| COMPITI ED ESERCIZI |
A: Nel brano sui documenti di Regione Lombardia, a quanti tamponi ammonta l'ordine confermato da Aria?
B: Modifica il brano sui documenti di Regione Lombardia: riscrivi il tratto da "Ci sono documenti" fino a "Lombardia di tamponi.", sostituendo "mail" con "email".

Ci sono documenti ufficiali di Regione Lombardia, rimasti riservati fino ad oggi, che dimostrano la mancanza di strategia durante la più grave emergenza sanitaria mai vissuta nel nostro paese dal secondo dopoguerra ad oggi. Con data 24 febbraio 2020, l’Azienda Regionale per l’Innovazione e gli Acquisti, Aria, invia una mail firmata dal direttore generale, Filippo Bongiovanni, (dimessosi questa estate e indagato per l’inchiesta sull’acquisto dei camici da parte di Regione Lombardia attraverso la l'azienda del cognato e della moglie del governatore Attilio Fontana), alla Did, Diagnostic International Distribution Spa, la società che rifornisce Regione Lombardia di tamponi.

L’oggetto è il seguente: «Emergenza nuovo coronavirus, conferma ordine di fornitura di tamponi virali sterili con terreno e asta (tipo regolar)». L’ordine è pari a un milione e mezzo di tamponi. Non viene indicato il prezzo. Quella che invece viene indicata è la priorità di destinazione: 5mila presso IRCCS San Matteo di Pavia con consegna martedì 25 febbraio 2020; 5mila presso Asst (l’azienda sanitaria) di Cremona, con medesimo giorno di consegna.

[Record di origine]
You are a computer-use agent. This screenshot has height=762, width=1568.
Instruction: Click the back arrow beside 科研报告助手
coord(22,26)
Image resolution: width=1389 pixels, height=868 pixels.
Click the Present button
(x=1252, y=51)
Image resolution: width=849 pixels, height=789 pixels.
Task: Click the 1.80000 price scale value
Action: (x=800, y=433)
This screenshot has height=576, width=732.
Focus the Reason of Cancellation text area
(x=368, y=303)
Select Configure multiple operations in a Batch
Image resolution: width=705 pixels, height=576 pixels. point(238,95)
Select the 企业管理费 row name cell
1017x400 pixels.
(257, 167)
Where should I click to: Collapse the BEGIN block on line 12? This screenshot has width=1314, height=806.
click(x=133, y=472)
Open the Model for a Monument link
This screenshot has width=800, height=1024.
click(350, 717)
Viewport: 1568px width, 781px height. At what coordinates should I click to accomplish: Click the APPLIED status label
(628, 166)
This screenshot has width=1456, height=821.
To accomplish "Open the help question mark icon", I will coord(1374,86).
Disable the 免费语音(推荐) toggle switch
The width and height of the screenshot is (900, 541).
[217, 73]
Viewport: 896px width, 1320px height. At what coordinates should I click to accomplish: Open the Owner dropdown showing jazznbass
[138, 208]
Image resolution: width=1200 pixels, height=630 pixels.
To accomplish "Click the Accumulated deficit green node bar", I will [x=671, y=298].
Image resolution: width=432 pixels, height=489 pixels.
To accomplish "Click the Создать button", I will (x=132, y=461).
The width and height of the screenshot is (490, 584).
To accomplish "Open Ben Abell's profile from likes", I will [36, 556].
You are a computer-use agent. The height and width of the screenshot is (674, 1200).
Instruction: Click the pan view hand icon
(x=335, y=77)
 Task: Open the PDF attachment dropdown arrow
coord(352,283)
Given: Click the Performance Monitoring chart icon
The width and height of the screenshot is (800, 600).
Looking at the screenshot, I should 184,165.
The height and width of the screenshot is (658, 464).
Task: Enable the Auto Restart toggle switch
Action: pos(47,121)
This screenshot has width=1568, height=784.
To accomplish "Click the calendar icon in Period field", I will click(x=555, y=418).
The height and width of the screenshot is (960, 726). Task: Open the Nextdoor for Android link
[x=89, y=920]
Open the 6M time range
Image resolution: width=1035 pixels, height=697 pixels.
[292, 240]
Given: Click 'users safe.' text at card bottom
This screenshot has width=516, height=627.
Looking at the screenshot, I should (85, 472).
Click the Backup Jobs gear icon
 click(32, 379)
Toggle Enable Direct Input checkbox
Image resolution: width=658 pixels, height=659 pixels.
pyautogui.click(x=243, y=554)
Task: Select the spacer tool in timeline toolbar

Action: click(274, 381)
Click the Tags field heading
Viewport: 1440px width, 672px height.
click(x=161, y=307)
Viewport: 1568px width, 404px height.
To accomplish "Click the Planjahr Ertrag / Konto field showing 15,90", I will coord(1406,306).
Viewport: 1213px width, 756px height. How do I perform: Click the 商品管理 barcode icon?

| RISULTATI PER COMPITO |
A: Un milione e mezzo di tamponi.

B:
Ci sono documenti ufficiali di Regione Lombardia, rimasti riservati fino ad oggi, che dimostrano la mancanza di strategia durante la più grave emergenza sanitaria mai vissuta nel nostro paese dal secondo dopoguerra ad oggi. Con data 24 febbraio 2020, l’Azienda Regionale per l’Innovazione e gli Acquisti, Aria, invia una email firmata dal direttore generale, Filippo Bongiovanni, (dimessosi questa estate e indagato per l’inchiesta sull’acquisto dei camici da parte di Regione Lombardia attraverso la l'azienda del cognato e della moglie del governatore Attilio Fontana), alla Did, Diagnostic International Distribution Spa, la società che rifornisce Regione Lombardia di tamponi.